La causticité du sujet de Luis Bunuel se dévoile dès les premiers plans. A la vision très romantique d'un couple charmant succède soudainement, pour mieux heurter notre confort, le fantasme masochiste de la jeune épouse.
Bourgeoise amoureuse, Séverine éprouve le besoin, par l'entremise d'une maison de passe, de satisfaire des fantasmes sexuels foisonnants...et forcément inconvenants pour une femme de sa classe. Le choix précis de Catherine Deneuve pour incarner Séverine n'est évidemment pas innocent. L'image de grâce farouche de la comédienne, sa blondeur et sa beauté virginales exacerbent le propos de Bunuel en illustrant, fort audacieusement, une évocation psychanalytique de la libido, c'est-à-dire libérée de ses tabous sociaux ou moraux.

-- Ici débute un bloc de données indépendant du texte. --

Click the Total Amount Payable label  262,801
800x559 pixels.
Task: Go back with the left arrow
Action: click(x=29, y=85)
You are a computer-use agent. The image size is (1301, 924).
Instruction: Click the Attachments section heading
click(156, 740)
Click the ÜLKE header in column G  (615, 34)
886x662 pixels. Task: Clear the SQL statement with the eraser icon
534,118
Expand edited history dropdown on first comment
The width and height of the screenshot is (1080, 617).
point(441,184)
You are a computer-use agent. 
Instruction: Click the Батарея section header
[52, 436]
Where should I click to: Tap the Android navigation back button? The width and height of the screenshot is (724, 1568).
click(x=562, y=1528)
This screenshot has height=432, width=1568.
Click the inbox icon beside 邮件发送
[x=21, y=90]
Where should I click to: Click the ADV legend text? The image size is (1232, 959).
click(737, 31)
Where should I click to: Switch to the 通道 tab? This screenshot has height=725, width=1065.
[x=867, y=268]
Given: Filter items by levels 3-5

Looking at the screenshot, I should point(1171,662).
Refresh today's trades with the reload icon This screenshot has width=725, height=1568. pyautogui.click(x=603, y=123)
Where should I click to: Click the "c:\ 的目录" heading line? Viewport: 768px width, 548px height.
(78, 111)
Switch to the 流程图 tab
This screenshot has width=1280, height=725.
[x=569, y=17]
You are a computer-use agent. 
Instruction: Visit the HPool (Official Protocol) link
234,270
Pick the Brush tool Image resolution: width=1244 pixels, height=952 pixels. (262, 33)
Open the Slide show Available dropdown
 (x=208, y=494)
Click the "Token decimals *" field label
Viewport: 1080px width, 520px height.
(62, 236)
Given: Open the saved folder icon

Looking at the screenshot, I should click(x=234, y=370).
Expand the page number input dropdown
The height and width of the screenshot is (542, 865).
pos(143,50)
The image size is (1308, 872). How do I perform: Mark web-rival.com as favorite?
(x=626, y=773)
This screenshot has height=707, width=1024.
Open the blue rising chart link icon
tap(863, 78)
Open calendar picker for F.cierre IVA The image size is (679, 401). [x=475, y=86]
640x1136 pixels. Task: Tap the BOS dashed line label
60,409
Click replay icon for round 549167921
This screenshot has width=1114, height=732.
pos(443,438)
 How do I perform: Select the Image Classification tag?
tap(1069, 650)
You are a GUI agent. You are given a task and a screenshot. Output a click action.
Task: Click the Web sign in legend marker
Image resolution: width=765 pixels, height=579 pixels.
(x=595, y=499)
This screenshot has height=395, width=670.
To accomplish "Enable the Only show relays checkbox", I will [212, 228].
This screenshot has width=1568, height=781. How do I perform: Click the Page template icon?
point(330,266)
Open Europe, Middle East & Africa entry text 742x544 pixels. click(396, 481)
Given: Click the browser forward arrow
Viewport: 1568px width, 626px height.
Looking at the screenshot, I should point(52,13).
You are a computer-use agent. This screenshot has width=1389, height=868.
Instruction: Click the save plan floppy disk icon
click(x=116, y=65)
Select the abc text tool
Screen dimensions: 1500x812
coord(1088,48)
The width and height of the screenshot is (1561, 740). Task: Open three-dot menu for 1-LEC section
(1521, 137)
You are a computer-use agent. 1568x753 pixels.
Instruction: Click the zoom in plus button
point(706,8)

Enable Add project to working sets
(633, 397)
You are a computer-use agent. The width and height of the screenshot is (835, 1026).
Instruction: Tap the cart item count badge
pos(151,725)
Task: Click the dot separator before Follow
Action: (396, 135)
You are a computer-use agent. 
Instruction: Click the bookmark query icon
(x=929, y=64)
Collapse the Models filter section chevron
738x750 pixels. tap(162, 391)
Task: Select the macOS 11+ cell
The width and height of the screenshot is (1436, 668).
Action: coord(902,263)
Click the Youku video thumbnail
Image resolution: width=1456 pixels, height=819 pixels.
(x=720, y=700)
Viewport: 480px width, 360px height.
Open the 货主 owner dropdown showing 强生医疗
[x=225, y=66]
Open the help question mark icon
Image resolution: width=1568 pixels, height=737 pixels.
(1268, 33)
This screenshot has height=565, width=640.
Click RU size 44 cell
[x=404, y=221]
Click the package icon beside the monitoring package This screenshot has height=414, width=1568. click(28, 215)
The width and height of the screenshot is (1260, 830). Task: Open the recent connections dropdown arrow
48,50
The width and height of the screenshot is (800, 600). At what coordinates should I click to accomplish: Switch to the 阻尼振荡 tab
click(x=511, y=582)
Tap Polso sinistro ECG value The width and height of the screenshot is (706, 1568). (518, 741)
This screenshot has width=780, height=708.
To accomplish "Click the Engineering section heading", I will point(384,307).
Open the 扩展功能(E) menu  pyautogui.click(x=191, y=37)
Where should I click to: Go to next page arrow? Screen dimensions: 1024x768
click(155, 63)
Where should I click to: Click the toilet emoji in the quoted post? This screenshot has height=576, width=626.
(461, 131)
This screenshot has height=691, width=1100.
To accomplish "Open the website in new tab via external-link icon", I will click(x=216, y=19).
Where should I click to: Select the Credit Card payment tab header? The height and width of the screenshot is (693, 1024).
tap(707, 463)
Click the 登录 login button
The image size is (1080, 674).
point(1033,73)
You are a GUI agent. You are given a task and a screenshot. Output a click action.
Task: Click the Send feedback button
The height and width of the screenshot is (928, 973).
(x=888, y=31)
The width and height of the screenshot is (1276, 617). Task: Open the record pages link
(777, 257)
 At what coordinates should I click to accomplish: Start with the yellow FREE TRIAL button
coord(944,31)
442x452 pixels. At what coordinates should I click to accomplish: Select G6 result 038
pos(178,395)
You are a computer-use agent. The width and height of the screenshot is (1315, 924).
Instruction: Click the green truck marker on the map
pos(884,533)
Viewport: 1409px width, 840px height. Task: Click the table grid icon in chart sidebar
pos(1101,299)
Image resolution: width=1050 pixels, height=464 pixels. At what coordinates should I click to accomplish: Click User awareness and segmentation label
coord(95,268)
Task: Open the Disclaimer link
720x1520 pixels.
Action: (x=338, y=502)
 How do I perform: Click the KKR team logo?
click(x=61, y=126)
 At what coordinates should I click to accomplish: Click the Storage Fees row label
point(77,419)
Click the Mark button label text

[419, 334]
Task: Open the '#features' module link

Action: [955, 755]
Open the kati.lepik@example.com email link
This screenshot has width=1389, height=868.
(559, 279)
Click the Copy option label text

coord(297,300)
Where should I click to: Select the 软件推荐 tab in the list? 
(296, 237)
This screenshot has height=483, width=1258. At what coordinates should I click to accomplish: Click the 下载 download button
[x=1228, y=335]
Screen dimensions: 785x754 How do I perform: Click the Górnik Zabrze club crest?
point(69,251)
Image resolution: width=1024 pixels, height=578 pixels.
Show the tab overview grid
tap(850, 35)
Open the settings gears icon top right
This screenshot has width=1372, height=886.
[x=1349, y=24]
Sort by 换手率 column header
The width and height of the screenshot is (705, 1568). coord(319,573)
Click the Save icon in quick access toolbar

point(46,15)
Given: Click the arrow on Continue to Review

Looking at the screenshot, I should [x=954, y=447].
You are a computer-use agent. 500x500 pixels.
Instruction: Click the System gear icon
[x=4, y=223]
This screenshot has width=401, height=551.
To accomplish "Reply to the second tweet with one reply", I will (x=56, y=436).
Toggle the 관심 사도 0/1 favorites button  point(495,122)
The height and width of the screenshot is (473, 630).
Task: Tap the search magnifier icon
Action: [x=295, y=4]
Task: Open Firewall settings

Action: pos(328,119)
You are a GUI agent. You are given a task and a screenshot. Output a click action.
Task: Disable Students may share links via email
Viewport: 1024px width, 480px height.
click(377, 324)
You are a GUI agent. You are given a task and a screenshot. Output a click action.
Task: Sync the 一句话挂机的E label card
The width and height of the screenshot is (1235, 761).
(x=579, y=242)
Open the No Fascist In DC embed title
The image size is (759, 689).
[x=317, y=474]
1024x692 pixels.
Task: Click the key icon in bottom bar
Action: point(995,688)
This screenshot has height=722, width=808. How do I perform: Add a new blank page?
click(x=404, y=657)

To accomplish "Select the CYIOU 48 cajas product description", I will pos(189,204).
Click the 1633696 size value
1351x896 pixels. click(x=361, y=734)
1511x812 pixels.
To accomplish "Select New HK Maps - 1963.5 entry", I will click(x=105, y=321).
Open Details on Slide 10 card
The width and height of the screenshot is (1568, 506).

Pour autant, Bunuel n'est pas gratuitement provocateur. Son film, entre irrationnel et symbolisme, vise à définir, ou plus justement à ne pas définir, la frontière entre l'amour et le désir instinctif, indépendant l'un de l'autre. Séverine, alias Belle de jour, témoigne de la dualité du commun, de sa candeur comme de ses perversions ou de ses "déviances".
Autour de la jeune femme, et pour ne faillir à son engagement surréaliste, Bunuel met en scène un échantillon de notables aux fantasmes insolites et fantaisistes. Le talent du cinéaste, l'élégance de sa mise en scène l'éloignent de tout débordement scabreux ou trivial.